What were some of your favorite memories from the runway? I’d love to hear which looks stood out to you the most and why.
I loved this late 80s early 90s vibe working girl with a twist thing they were doing. The flowy skirts with the padded shoulder coats was a nice juxtaposition. There was this baby blue look that reminded me of Julia Roberts' blood orange city short/suit jacket combo in 'Pretty Woman' when she's talking to her old best friend by the pool. I’m so glad trends have come back around. Very Sigourney Weaver 'Working Girl', too.
As both an actress and filmmaker, in what ways do you think fashion can be used in film to craft identity or help shape storytelling?
Costume is the first impression. For 10 seconds before characters, or people for that matter, open their mouths, all the talking gets done by the clothes. It’s true in life and film. I mourn costume designers like Edith Head. Instead of bespoke garments that existed somewhere between the real world and the fantasy of the film, costuming is now seen as an afterthought. Not enough budget or time is allocated to it anymore which is a shame since film costuming has had such a massive effect on fashion trends in the past.
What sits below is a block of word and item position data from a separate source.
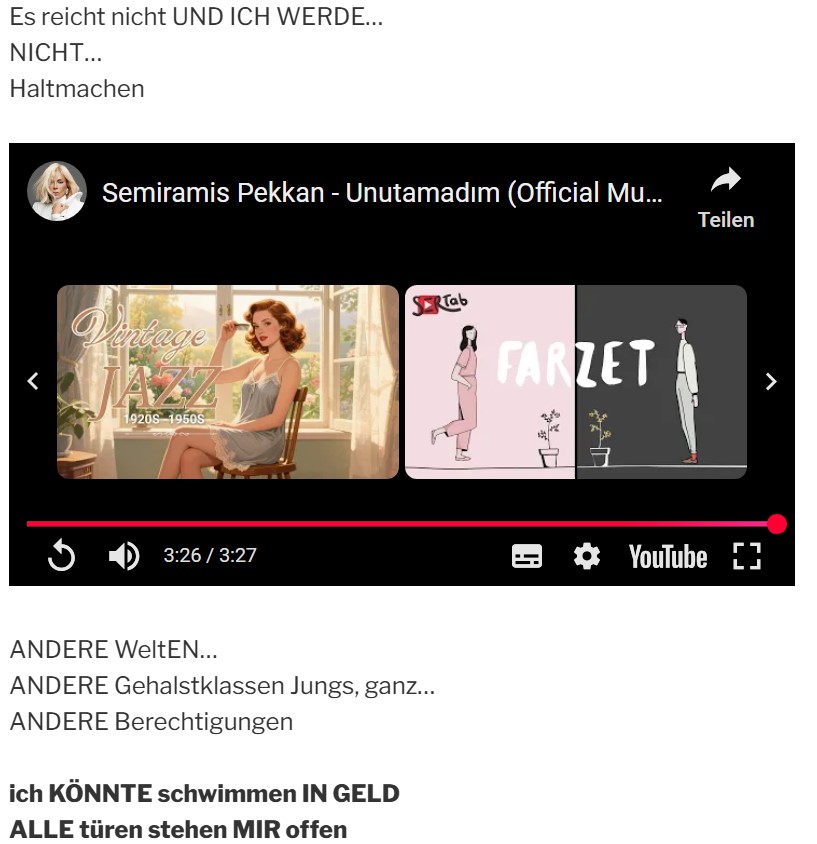Click the Teilen label
The image size is (817, 844).
(x=726, y=220)

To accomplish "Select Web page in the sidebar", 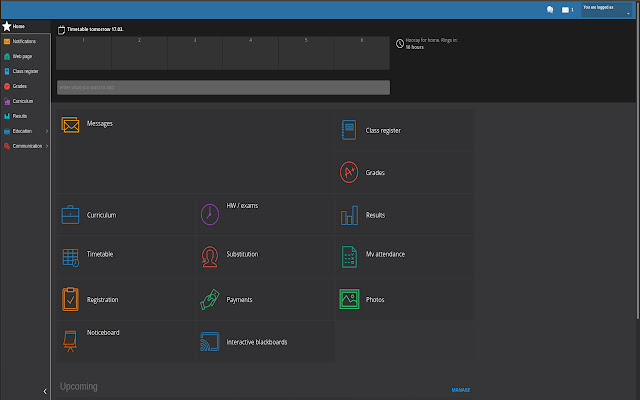I will [22, 56].
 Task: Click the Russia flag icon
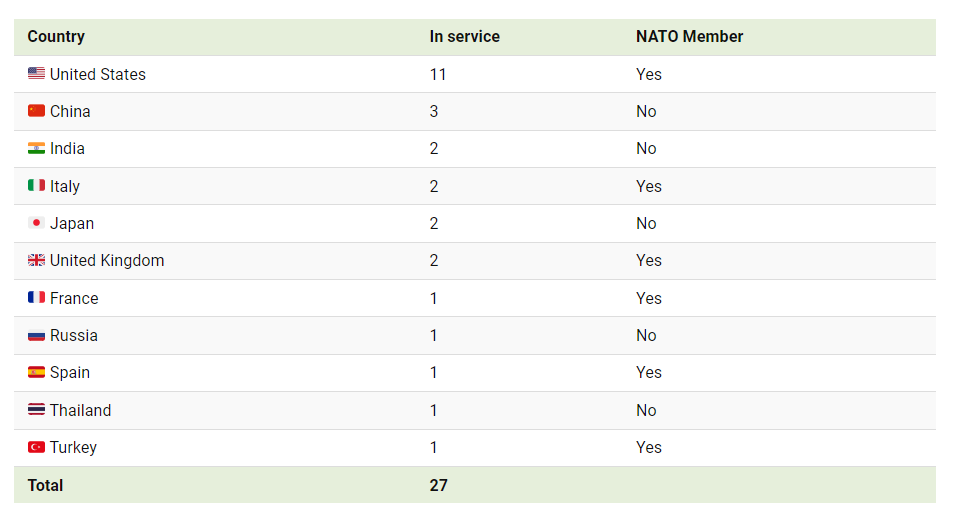pos(36,335)
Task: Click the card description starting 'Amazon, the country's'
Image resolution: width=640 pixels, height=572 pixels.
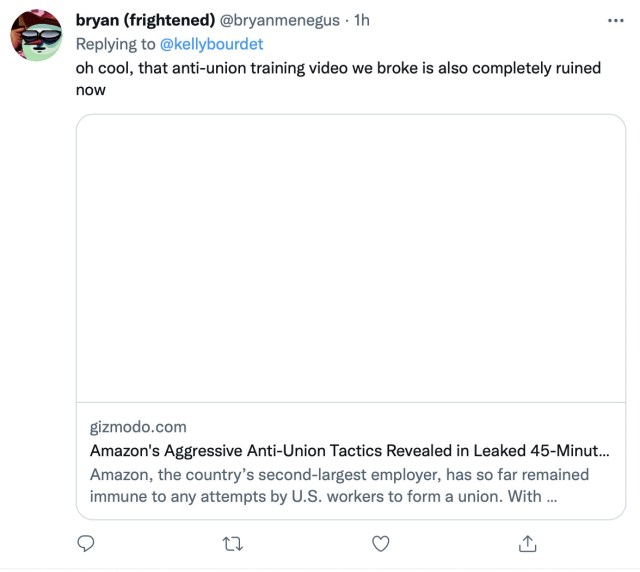Action: (339, 485)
MM6 is rooted in the concept of heightened normality. What does personal style mean to you, and how do you embed your style into your everyday wear, both on- and off-screen?
Society is a battlefield and fashion is your armor. I resisted being fashionable for a very long time and I don’t even know if I really am still, but embracing fashion has just really protected me from judgement and made my life a lot easier both socially and professionally. When you buy a brand or work with them, it’s like a royal coat of arms - you’re protected from those cynical enough to wish you harm.
Who are your current biggest fashion role models at the moment?
Zendaya. The way she and Law Roach used fashion and associative branding to break out of her Disney channel image and into superstardom - they could teach a college course on it. They probably already do. Also Julia Fox, who’s since upped the ante due to the changing online landscape but is following the same principles of fashion as a weapon to gain relevancy and play the game. Working on a film with her was a dream.
What is something you are looking forward to?
My two films releasing next year. Making it is the fun part but watching people react is a close second.